» Entries for locating text and elements:
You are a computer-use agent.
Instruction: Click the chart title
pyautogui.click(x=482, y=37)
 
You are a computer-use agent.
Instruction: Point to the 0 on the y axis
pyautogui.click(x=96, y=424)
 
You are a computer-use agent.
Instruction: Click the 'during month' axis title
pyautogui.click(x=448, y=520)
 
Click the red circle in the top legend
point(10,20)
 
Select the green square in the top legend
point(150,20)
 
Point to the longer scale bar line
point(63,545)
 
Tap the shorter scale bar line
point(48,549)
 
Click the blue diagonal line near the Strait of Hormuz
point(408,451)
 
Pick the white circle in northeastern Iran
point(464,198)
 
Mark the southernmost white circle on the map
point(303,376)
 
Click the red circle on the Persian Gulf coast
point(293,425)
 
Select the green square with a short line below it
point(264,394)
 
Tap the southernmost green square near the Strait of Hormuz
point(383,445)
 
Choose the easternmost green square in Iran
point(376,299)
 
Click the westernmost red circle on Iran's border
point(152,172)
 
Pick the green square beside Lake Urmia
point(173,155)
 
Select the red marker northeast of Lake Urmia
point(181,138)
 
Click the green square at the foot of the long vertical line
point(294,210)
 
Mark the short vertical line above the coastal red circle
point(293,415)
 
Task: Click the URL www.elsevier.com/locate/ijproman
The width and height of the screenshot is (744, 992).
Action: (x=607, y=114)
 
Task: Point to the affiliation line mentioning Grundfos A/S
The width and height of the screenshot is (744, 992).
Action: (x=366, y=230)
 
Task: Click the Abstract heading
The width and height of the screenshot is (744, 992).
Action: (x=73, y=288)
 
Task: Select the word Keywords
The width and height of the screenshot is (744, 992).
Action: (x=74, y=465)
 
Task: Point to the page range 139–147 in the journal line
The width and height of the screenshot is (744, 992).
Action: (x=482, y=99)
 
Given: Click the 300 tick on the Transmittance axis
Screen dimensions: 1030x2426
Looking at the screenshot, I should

» Task to complete:
Rewrite all of the records above, replacing every "green square" with "green marker" and leaving the rest unchanged.

» Response:
You are a computer-use agent.
Instruction: Click the chart title
pyautogui.click(x=482, y=37)
 
You are a computer-use agent.
Instruction: Point to the 0 on the y axis
pyautogui.click(x=96, y=424)
 
You are a computer-use agent.
Instruction: Click the 'during month' axis title
pyautogui.click(x=448, y=520)
 
Click the red circle in the top legend
point(10,20)
 
Select the green marker in the top legend
point(150,20)
 
Point to the longer scale bar line
point(63,545)
 
Tap the shorter scale bar line
point(48,549)
 
Click the blue diagonal line near the Strait of Hormuz
point(408,451)
 
Pick the white circle in northeastern Iran
point(464,198)
 
Mark the southernmost white circle on the map
point(303,376)
 
Click the red circle on the Persian Gulf coast
point(293,425)
 
Select the green marker with a short line below it
point(264,394)
 
Tap the southernmost green marker near the Strait of Hormuz
point(383,445)
 
Choose the easternmost green marker in Iran
point(376,299)
 
Click the westernmost red circle on Iran's border
point(152,172)
 
Pick the green marker beside Lake Urmia
point(173,155)
 
Select the red marker northeast of Lake Urmia
point(181,138)
 
Click the green marker at the foot of the long vertical line
point(294,210)
 
Mark the short vertical line above the coastal red circle
point(293,415)
 
Task: Click the URL www.elsevier.com/locate/ijproman
The width and height of the screenshot is (744, 992).
Action: (x=607, y=114)
 
Task: Point to the affiliation line mentioning Grundfos A/S
The width and height of the screenshot is (744, 992).
Action: (x=366, y=230)
 
Task: Click the Abstract heading
The width and height of the screenshot is (744, 992).
Action: (x=73, y=288)
 
Task: Select the word Keywords
The width and height of the screenshot is (744, 992).
Action: (x=74, y=465)
 
Task: Point to the page range 139–147 in the journal line
The width and height of the screenshot is (744, 992).
Action: (x=482, y=99)
 
Given: Click the 300 tick on the Transmittance axis
Screen dimensions: 1030x2426
Looking at the screenshot, I should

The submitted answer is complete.